■ Texto para ler ■
::::::::

A Apelante entende que foram incorretamente julgados factos, requerendo que:
- seja aditado à factualidade provada que “A Finibanco- Vida, Companhia de Seguros de Vida S.A. não realizou um procedimento de avaliação de risco”;
- o facto provado n.º 22 seja alterado passando a ter a seguinte redação: “Aquando da adesão ao contrato de seguro referida em 4) BB omitiu as patologias e o acompanhamento clínico”;
- em consequência, seja aditado à matéria não provada que: “BB sabia que as patologias e o acompanhamento clínico eram determinantes para a Ré proceder à avaliação do grau de risco a cobrir”;
- o facto n.º 25 seja dado como não provado.
A Recorrida pugnou pela improcedência da pretensão recursiva neste ponto.
É sabido que o objeto do conhecimento do Tribunal da Relação em matéria de facto é conformado pelas alegações e conclusões do recorrente – este tem, não só a faculdade, mas também o ónus de no requerimento de interposição de recurso e respetivas conclusões, delimitar o objeto inicial da apelação – cf. artigos 635º, 639º e 640º do Código de Processo Civil.
Assim, sendo a decisão do tribunal «a quo» o resultado da valoração de meios de prova sujeitos à livre apreciação, desde que a parte interessada cumpra o ónus de impugnação prescrito pelo artigo 640º – indicando os concretos pontos de facto que considera incorretamente julgados, e os meios de prova constantes do processo que determinam uma decisão diversa quanto a cada um dos factos - a Relação, como tribunal de instância, está em posição de proceder à sua reavaliação, a fim de reparar qualquer erro na respetiva apreciação.

::::::::

■ Tarefa ■
Responda com base no texto para ler acima:
1. O que a Apelante pede que aconteça com o facto n.º 25?
2. Como a Recorrida reagiu à pretensão recursiva neste ponto?
3. Quais artigos do Código de Processo Civil são citados?

■ Dados de entrada ■

::::::::

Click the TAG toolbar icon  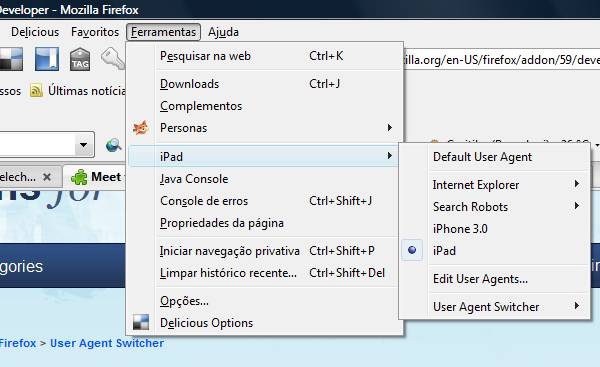pyautogui.click(x=80, y=59)
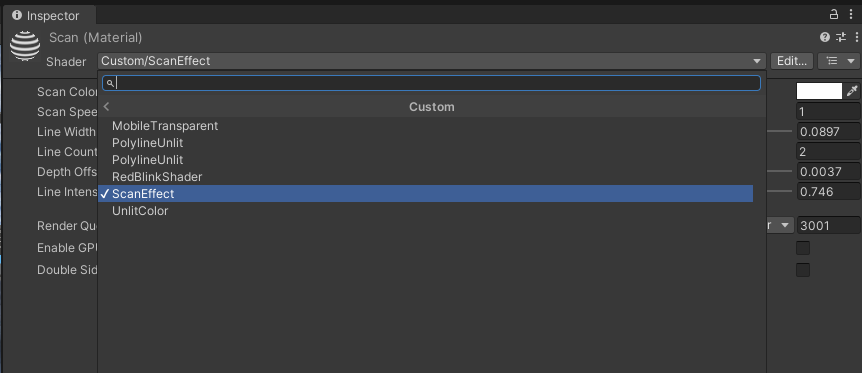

::::::::

■ Resposta esperada ■
1. Que seja dado como não provado.
2. Pugnou pela improcedência da pretensão recursiva neste ponto.
3. Os artigos 635º, 639º e 640º.